2. (December 1, 2008) — “But who will save the bailer? Next financial crisis could come from huge cost of fighting the current one.
“(WASHINGTON) – With its decision last week to pump an additional US $ 1 trillion into the financial crisis, the US government eliminated any doubt that the nation is on a wartime footing in the battle to shore up the economy. The strategy now – and in the coming Obama administration – is essentially the win-at-any-cost approach previously adopted only to wage a major war.
“And that means no hesitation in pledging to spend previously almost unimaginable sums of money and running up federal budget deficits on a scale not seen since World War II.
“Indeed, analysts warn that the nation’s next financial crisis could come from the staggering cost of battling the current one …
“The spending has had a dramatic effect on the federal budget deficit, which soared to a record US $ 345 billion last year and began the 2009 fiscal year with an amazing US $ 237 billion deficit for October alone. Analysts say next year’s budget deficit easily could bust a previously unthinkable barrier: US $ 1 trillion.
“‘I didn’t think we’d see that for a long time,’ said Maya MacGuineas, president of the Committee for a Responsible Federal Budget. ‘There’s a huge risk of another economic crisis, a debt crisis, once we get on the other side of this one.’…
“National debt is also soaring. The National Debt Clock in New York City ran out of digits in September as the figure ticked over US $ 10 trillion. As a percentage of GDP, it is higher than the 45 per cent it reached at the end of the Great Depression.”
3. (December 2, 2008) — “Obama adviser warns US recession may be worsening.
“(REUTERS) – A senior adviser to US President-elect Barack Obama said on Monday the news that the United States has been in a recession for a year underscored the need for an economic stimulus package.
“Lawrence Summers, tapped by Mr. Obama to become director of the White House National Economic Council, said the slump may be worsening.
“‘While the economy has already lost 1.2 million jobs this year, recent economic evidence suggests that the pace of this downturn is accelerating. That is why President-elect Mr. Obama has set as his top priority passing an economic recovery plan,’ Mr. Summers said in a statement.
4. (December 4, 2008) — “US Treasury yet to address critical issues.
“(REUTERS) – The investigative arm of the US Congress on Tuesday criticized the Treasury Department’s handling of a US $ 700 billion bank bailout programme and urged the Bush administration to get it into better shape.

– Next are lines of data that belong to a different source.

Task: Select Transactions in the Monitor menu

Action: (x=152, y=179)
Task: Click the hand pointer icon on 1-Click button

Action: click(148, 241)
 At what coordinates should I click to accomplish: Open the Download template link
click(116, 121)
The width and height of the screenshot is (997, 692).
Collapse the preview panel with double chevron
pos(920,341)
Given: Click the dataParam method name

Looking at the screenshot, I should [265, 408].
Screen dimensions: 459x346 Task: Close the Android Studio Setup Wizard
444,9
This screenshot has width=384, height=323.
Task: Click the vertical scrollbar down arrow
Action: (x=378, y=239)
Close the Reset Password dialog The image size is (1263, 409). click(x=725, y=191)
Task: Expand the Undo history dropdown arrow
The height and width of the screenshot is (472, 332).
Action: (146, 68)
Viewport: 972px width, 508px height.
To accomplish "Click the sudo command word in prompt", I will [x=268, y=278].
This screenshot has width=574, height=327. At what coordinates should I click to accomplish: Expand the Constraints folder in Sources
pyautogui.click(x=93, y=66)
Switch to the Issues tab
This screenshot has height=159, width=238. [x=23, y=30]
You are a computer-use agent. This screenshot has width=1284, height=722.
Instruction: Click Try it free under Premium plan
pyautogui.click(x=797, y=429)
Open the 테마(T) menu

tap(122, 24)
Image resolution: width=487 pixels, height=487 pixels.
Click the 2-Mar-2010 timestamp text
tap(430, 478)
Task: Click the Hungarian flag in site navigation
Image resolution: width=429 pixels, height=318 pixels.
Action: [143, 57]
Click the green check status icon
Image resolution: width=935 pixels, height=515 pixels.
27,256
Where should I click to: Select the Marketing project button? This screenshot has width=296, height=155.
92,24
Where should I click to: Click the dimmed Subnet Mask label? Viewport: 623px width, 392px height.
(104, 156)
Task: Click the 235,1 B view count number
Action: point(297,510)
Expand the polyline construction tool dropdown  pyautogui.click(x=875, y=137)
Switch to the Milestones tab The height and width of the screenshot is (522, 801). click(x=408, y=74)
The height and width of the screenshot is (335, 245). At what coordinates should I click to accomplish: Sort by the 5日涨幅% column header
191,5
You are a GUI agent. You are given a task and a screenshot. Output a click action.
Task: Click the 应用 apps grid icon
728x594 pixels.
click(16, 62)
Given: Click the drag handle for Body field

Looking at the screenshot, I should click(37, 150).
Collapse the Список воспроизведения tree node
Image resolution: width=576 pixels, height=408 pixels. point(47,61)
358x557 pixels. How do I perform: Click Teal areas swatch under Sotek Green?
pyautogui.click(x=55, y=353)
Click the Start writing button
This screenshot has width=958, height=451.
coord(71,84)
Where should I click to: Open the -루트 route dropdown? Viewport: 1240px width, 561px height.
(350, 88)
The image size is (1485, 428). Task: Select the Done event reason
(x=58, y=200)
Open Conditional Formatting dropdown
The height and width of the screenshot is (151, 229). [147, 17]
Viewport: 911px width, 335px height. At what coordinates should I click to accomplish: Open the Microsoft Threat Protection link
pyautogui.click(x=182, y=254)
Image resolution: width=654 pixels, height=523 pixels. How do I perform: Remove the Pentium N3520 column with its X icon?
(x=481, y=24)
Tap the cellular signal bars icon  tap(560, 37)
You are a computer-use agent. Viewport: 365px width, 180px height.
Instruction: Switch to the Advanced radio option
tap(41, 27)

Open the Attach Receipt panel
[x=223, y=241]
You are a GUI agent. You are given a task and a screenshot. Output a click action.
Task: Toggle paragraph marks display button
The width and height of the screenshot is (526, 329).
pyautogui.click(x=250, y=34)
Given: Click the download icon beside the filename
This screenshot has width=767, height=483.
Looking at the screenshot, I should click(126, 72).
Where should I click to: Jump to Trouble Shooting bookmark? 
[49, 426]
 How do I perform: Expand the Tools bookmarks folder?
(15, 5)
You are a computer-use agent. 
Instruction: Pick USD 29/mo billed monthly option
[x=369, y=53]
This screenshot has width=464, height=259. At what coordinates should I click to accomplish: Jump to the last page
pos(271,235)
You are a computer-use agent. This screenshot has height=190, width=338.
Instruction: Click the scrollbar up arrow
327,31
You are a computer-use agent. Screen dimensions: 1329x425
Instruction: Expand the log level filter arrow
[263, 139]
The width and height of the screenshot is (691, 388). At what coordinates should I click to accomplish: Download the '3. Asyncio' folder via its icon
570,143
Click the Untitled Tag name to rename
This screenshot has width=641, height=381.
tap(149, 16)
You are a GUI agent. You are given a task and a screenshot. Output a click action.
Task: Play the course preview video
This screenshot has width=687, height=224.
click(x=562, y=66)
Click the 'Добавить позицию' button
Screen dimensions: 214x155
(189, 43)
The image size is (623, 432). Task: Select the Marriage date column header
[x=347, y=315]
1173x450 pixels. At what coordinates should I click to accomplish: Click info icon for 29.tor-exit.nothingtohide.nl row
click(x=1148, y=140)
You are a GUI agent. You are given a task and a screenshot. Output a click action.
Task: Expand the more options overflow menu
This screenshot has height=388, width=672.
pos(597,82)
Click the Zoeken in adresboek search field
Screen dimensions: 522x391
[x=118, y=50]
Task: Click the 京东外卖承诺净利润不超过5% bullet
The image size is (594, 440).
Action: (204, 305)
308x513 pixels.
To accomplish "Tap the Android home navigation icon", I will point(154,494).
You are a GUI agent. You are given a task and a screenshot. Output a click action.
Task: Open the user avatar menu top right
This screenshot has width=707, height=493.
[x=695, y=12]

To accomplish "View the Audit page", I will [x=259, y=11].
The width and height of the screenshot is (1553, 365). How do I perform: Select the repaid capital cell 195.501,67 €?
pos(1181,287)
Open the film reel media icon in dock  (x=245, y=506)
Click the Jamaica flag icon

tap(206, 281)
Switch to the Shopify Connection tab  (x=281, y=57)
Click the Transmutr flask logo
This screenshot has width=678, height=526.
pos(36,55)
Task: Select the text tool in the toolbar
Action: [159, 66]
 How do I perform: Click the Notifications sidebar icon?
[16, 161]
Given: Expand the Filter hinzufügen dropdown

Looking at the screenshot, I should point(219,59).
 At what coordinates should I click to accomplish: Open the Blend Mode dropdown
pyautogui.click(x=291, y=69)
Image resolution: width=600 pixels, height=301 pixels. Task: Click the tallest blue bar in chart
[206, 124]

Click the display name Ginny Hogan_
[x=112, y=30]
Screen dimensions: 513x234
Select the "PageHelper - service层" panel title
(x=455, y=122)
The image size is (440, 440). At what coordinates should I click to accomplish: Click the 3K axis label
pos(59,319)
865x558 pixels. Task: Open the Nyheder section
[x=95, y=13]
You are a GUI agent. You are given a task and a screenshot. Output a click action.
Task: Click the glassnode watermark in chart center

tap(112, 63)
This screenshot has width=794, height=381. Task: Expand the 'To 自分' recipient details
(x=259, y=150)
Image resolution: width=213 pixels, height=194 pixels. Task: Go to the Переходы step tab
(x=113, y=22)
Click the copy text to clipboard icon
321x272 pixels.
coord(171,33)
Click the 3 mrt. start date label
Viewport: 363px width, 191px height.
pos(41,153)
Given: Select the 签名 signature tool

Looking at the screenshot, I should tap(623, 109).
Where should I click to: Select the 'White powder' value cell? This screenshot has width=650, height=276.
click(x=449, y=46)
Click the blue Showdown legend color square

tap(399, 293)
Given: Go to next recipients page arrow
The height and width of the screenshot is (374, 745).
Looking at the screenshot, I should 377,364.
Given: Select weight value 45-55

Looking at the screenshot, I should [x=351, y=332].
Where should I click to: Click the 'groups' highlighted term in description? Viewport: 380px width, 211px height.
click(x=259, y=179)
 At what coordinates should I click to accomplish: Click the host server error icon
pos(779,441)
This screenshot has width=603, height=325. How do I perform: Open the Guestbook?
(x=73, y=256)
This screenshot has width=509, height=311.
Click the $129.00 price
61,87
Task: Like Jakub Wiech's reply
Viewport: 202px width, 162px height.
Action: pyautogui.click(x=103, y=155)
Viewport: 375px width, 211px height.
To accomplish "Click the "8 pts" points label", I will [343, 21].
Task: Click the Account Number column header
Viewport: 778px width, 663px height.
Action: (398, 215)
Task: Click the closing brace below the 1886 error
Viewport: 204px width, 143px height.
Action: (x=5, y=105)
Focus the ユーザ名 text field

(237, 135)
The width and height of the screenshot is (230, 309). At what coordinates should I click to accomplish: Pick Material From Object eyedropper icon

“The Treasury has yet to address a number of critical issues, including how it will ensure that the programme ‘is achieving its intended goals’, said Congress’ Government Accountability Office (GAO) in a study …
“Some lawmakers have accused banks of hoarding the money, instead of lending it out, and have urged the Treasury to make it clear that government funds must be used for loans and not to buy healthy banks or pay higher dividends.”
5. (December 4, 2008) — “US economy takes turn for worse, Fed report says.
“(REUTERS) – The US economy took a distinct turn for the worse in recent weeks, with labour markets weakening, consumer spending slumping and price pressures easing, a Federal Reserve report showed on Wednesday.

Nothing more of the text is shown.